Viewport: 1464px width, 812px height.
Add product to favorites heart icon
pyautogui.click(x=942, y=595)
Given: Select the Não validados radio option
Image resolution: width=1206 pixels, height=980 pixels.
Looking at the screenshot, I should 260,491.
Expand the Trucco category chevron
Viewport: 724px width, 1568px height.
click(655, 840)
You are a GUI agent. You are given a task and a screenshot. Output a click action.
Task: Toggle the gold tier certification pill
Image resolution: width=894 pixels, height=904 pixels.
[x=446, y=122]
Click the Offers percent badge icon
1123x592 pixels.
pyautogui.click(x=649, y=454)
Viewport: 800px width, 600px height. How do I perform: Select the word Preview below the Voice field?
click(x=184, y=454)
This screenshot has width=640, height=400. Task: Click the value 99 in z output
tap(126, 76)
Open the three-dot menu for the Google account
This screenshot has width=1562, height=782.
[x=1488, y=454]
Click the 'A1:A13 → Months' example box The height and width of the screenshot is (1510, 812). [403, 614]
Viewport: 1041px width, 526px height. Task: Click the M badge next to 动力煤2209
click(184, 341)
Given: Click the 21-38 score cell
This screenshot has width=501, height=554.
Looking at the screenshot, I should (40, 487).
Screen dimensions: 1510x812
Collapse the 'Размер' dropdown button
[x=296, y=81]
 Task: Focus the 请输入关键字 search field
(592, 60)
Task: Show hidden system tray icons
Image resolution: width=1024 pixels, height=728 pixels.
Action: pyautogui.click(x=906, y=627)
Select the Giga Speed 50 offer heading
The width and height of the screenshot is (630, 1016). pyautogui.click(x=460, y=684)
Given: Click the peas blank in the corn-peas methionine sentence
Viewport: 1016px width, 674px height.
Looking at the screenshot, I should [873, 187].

• Assignment: Once you have read the records, write every one of them out again exactly.

• Answer to this problem:
Viewport: 1464px width, 812px height.
Add product to favorites heart icon
pyautogui.click(x=942, y=595)
Given: Select the Não validados radio option
Image resolution: width=1206 pixels, height=980 pixels.
Looking at the screenshot, I should 260,491.
Expand the Trucco category chevron
Viewport: 724px width, 1568px height.
click(655, 840)
You are a GUI agent. You are given a task and a screenshot. Output a click action.
Task: Toggle the gold tier certification pill
Image resolution: width=894 pixels, height=904 pixels.
[x=446, y=122]
Click the Offers percent badge icon
1123x592 pixels.
pyautogui.click(x=649, y=454)
Viewport: 800px width, 600px height. How do I perform: Select the word Preview below the Voice field?
click(x=184, y=454)
This screenshot has width=640, height=400. Task: Click the value 99 in z output
tap(126, 76)
Open the three-dot menu for the Google account
This screenshot has width=1562, height=782.
[x=1488, y=454]
Click the 'A1:A13 → Months' example box The height and width of the screenshot is (1510, 812). [403, 614]
Viewport: 1041px width, 526px height. Task: Click the M badge next to 动力煤2209
click(184, 341)
Given: Click the 21-38 score cell
This screenshot has width=501, height=554.
Looking at the screenshot, I should (40, 487).
Screen dimensions: 1510x812
Collapse the 'Размер' dropdown button
[x=296, y=81]
 Task: Focus the 请输入关键字 search field
(592, 60)
Task: Show hidden system tray icons
Image resolution: width=1024 pixels, height=728 pixels.
Action: pyautogui.click(x=906, y=627)
Select the Giga Speed 50 offer heading
The width and height of the screenshot is (630, 1016). pyautogui.click(x=460, y=684)
Given: Click the peas blank in the corn-peas methionine sentence
Viewport: 1016px width, 674px height.
Looking at the screenshot, I should [873, 187].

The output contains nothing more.